Oh pancakes, how do I love thee? Let me count the ways… cornmeal, buckwheat, blueberry, oatmeal, lemon-ricotta …and let’s not forget gingerbread.
Not in the mood for apples? Make the compote with firm-ripe pears instead (and sub ginger for the cinnamon) or top your pancakes with a dollop of lemon curd instead.
1/4 cup brown sugar
1 tbsp baking powder
1 tsp baking soda
1 tsp each ground ginger & cinnamon
1/4 tsp each ground nutmeg, cloves & allspice
Zest of 1 lemon
Pinch fresh ground black pepper (optional)
3/4 cup milk
1/2 cup strong brewed black coffee
1/3 cup dark molasses
2 tbsp melted butter
In a large bowl, mix together flour, brown sugar, baking powder, spices, lemon zest, salt and pepper (if using). Set aside.
In a second bowl, whisk together milk, coffee, egg, molasses, and melted butter. Add the flour mixture to the bowl, and mix until smooth and lump-free.

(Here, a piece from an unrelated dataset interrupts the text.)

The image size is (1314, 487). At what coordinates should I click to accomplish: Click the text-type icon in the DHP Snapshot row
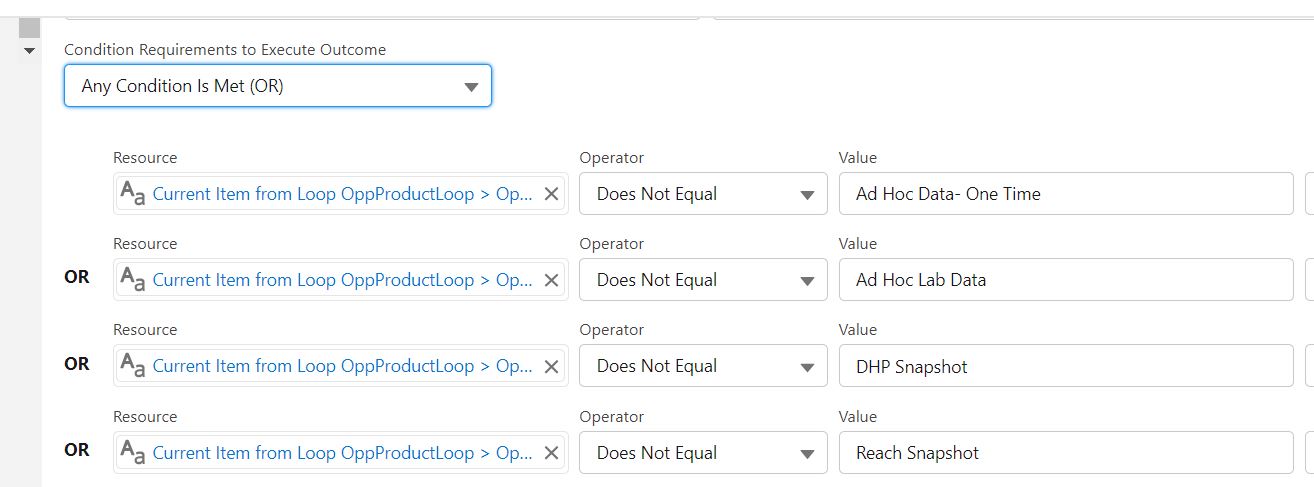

Heat a lightly oiled frying pan over medium heat. Using a 1/4 cup measure, pour the batter onto the hot pan, cooking for about 2-3 min per side, oiling the pan as needed between batches to prevent sticking. Serve piping hot with a spoonful of Chunky Apple Compote (see below).
Chunky Apple Compote
3 tbsp butter
6 apples, peeled, cored and cut into chunks
1/2 cup maple syrup
1 tsp ground cinnamon
Zest and juice of 1 lemon
Melt butter in a large saucepan set over medium-high heat. When butter is foamy, add the apples and cook, stirring occasionally, until the apples start to brown and caramelise, about 5-7 minutes. Add the remaining ingredients. Reduce heat to low and continue cooking, stirring frequently, for another 5 minutes or until the apples are softened.